Exercise requirements → So that the copy matches the original, write out every entry exactly.

--------------------------------

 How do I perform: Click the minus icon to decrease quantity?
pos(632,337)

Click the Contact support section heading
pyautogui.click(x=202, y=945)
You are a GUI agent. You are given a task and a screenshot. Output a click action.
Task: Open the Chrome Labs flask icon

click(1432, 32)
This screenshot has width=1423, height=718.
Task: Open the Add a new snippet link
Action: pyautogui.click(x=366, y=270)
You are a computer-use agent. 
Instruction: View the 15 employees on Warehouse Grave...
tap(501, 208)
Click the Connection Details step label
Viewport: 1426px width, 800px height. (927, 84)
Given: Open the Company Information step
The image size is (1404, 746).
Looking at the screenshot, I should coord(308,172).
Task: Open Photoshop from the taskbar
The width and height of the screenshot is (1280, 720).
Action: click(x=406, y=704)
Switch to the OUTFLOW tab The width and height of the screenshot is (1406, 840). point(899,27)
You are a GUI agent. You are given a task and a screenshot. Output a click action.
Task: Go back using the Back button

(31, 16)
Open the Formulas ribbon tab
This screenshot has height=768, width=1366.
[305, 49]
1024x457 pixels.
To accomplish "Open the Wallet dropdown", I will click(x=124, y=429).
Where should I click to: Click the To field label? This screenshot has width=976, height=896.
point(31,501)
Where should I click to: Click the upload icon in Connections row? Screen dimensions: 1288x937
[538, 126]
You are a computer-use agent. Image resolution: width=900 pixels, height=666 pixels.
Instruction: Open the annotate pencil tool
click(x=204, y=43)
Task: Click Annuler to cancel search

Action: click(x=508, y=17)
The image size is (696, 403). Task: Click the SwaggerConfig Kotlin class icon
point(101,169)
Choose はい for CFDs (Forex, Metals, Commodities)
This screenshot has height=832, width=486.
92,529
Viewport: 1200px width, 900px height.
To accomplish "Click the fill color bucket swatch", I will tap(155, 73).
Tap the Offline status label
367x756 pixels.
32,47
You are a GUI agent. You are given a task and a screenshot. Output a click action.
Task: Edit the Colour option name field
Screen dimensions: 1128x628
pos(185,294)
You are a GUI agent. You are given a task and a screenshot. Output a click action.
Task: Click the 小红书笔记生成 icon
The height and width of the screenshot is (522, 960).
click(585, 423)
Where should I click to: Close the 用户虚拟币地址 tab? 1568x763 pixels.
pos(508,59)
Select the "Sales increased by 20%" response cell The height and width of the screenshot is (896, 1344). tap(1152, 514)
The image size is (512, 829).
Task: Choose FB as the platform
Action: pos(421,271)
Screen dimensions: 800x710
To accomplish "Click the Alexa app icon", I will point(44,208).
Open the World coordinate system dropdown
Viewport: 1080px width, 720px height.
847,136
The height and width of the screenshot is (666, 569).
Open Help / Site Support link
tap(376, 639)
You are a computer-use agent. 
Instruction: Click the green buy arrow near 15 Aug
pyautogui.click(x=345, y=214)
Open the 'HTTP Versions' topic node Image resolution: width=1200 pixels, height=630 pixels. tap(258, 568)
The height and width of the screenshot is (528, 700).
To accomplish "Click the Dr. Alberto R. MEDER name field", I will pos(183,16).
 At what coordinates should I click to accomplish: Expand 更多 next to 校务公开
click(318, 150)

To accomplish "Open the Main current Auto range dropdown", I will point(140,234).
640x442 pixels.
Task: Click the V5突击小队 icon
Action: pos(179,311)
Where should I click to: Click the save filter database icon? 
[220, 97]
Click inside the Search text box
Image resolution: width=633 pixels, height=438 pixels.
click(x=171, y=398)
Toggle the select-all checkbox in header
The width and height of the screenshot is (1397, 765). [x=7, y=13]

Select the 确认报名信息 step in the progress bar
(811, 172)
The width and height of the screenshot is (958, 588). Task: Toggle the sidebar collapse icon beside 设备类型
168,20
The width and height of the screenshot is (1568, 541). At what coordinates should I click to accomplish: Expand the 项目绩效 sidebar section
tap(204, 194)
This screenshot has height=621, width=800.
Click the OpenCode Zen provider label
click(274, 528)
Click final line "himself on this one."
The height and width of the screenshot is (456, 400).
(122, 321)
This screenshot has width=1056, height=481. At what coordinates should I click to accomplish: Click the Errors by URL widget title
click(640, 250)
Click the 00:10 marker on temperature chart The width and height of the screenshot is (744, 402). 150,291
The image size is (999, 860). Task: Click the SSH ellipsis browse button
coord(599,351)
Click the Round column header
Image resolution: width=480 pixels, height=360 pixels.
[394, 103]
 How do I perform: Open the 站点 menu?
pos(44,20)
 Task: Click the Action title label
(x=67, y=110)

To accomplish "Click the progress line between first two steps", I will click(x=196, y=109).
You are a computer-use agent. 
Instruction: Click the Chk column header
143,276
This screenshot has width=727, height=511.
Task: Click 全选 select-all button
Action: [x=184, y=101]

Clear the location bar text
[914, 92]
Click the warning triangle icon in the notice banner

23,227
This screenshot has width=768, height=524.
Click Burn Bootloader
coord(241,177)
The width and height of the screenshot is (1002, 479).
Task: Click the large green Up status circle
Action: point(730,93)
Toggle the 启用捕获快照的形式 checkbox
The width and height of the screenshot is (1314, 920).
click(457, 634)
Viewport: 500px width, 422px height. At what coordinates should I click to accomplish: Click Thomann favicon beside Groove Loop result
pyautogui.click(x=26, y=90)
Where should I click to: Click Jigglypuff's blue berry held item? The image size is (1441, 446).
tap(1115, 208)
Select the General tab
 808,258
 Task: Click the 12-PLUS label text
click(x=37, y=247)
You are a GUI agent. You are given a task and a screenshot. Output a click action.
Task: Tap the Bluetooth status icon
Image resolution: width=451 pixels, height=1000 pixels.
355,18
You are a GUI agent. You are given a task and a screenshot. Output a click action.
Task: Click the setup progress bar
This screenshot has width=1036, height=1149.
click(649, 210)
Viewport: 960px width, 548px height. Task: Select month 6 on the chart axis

--------------------------------

The answer →
 How do I perform: Click the minus icon to decrease quantity?
pos(632,337)

Click the Contact support section heading
pyautogui.click(x=202, y=945)
You are a GUI agent. You are given a task and a screenshot. Output a click action.
Task: Open the Chrome Labs flask icon

click(1432, 32)
This screenshot has width=1423, height=718.
Task: Open the Add a new snippet link
Action: pyautogui.click(x=366, y=270)
You are a computer-use agent. 
Instruction: View the 15 employees on Warehouse Grave...
tap(501, 208)
Click the Connection Details step label
Viewport: 1426px width, 800px height. (927, 84)
Given: Open the Company Information step
The image size is (1404, 746).
Looking at the screenshot, I should coord(308,172).
Task: Open Photoshop from the taskbar
The width and height of the screenshot is (1280, 720).
Action: click(x=406, y=704)
Switch to the OUTFLOW tab The width and height of the screenshot is (1406, 840). point(899,27)
You are a GUI agent. You are given a task and a screenshot. Output a click action.
Task: Go back using the Back button

(31, 16)
Open the Formulas ribbon tab
This screenshot has height=768, width=1366.
[305, 49]
1024x457 pixels.
To accomplish "Open the Wallet dropdown", I will click(x=124, y=429).
Where should I click to: Click the To field label? This screenshot has width=976, height=896.
point(31,501)
Where should I click to: Click the upload icon in Connections row? Screen dimensions: 1288x937
[538, 126]
You are a computer-use agent. Image resolution: width=900 pixels, height=666 pixels.
Instruction: Open the annotate pencil tool
click(x=204, y=43)
Task: Click Annuler to cancel search

Action: click(x=508, y=17)
The image size is (696, 403). Task: Click the SwaggerConfig Kotlin class icon
point(101,169)
Choose はい for CFDs (Forex, Metals, Commodities)
This screenshot has height=832, width=486.
92,529
Viewport: 1200px width, 900px height.
To accomplish "Click the fill color bucket swatch", I will tap(155, 73).
Tap the Offline status label
367x756 pixels.
32,47
You are a GUI agent. You are given a task and a screenshot. Output a click action.
Task: Edit the Colour option name field
Screen dimensions: 1128x628
pos(185,294)
You are a GUI agent. You are given a task and a screenshot. Output a click action.
Task: Click the 小红书笔记生成 icon
The height and width of the screenshot is (522, 960).
click(585, 423)
Where should I click to: Close the 用户虚拟币地址 tab? 1568x763 pixels.
pos(508,59)
Select the "Sales increased by 20%" response cell The height and width of the screenshot is (896, 1344). tap(1152, 514)
The image size is (512, 829).
Task: Choose FB as the platform
Action: pos(421,271)
Screen dimensions: 800x710
To accomplish "Click the Alexa app icon", I will point(44,208).
Open the World coordinate system dropdown
Viewport: 1080px width, 720px height.
847,136
The height and width of the screenshot is (666, 569).
Open Help / Site Support link
tap(376, 639)
You are a computer-use agent. 
Instruction: Click the green buy arrow near 15 Aug
pyautogui.click(x=345, y=214)
Open the 'HTTP Versions' topic node Image resolution: width=1200 pixels, height=630 pixels. tap(258, 568)
The height and width of the screenshot is (528, 700).
To accomplish "Click the Dr. Alberto R. MEDER name field", I will pos(183,16).
 At what coordinates should I click to accomplish: Expand 更多 next to 校务公开
click(318, 150)

To accomplish "Open the Main current Auto range dropdown", I will point(140,234).
640x442 pixels.
Task: Click the V5突击小队 icon
Action: pos(179,311)
Where should I click to: Click the save filter database icon? 
[220, 97]
Click inside the Search text box
Image resolution: width=633 pixels, height=438 pixels.
click(x=171, y=398)
Toggle the select-all checkbox in header
The width and height of the screenshot is (1397, 765). [x=7, y=13]

Select the 确认报名信息 step in the progress bar
(811, 172)
The width and height of the screenshot is (958, 588). Task: Toggle the sidebar collapse icon beside 设备类型
168,20
The width and height of the screenshot is (1568, 541). At what coordinates should I click to accomplish: Expand the 项目绩效 sidebar section
tap(204, 194)
This screenshot has height=621, width=800.
Click the OpenCode Zen provider label
click(274, 528)
Click final line "himself on this one."
The height and width of the screenshot is (456, 400).
(122, 321)
This screenshot has width=1056, height=481. At what coordinates should I click to accomplish: Click the Errors by URL widget title
click(640, 250)
Click the 00:10 marker on temperature chart The width and height of the screenshot is (744, 402). 150,291
The image size is (999, 860). Task: Click the SSH ellipsis browse button
coord(599,351)
Click the Round column header
Image resolution: width=480 pixels, height=360 pixels.
[394, 103]
 How do I perform: Open the 站点 menu?
pos(44,20)
 Task: Click the Action title label
(x=67, y=110)

To accomplish "Click the progress line between first two steps", I will click(x=196, y=109).
You are a computer-use agent. 
Instruction: Click the Chk column header
143,276
This screenshot has width=727, height=511.
Task: Click 全选 select-all button
Action: [x=184, y=101]

Clear the location bar text
[914, 92]
Click the warning triangle icon in the notice banner

23,227
This screenshot has width=768, height=524.
Click Burn Bootloader
coord(241,177)
The width and height of the screenshot is (1002, 479).
Task: Click the large green Up status circle
Action: point(730,93)
Toggle the 启用捕获快照的形式 checkbox
The width and height of the screenshot is (1314, 920).
click(457, 634)
Viewport: 500px width, 422px height. At what coordinates should I click to accomplish: Click Thomann favicon beside Groove Loop result
pyautogui.click(x=26, y=90)
Where should I click to: Click Jigglypuff's blue berry held item? The image size is (1441, 446).
tap(1115, 208)
Select the General tab
 808,258
 Task: Click the 12-PLUS label text
click(x=37, y=247)
You are a GUI agent. You are given a task and a screenshot. Output a click action.
Task: Tap the Bluetooth status icon
Image resolution: width=451 pixels, height=1000 pixels.
355,18
You are a GUI agent. You are given a task and a screenshot. Output a click action.
Task: Click the setup progress bar
This screenshot has width=1036, height=1149.
click(649, 210)
Viewport: 960px width, 548px height. Task: Select month 6 on the chart axis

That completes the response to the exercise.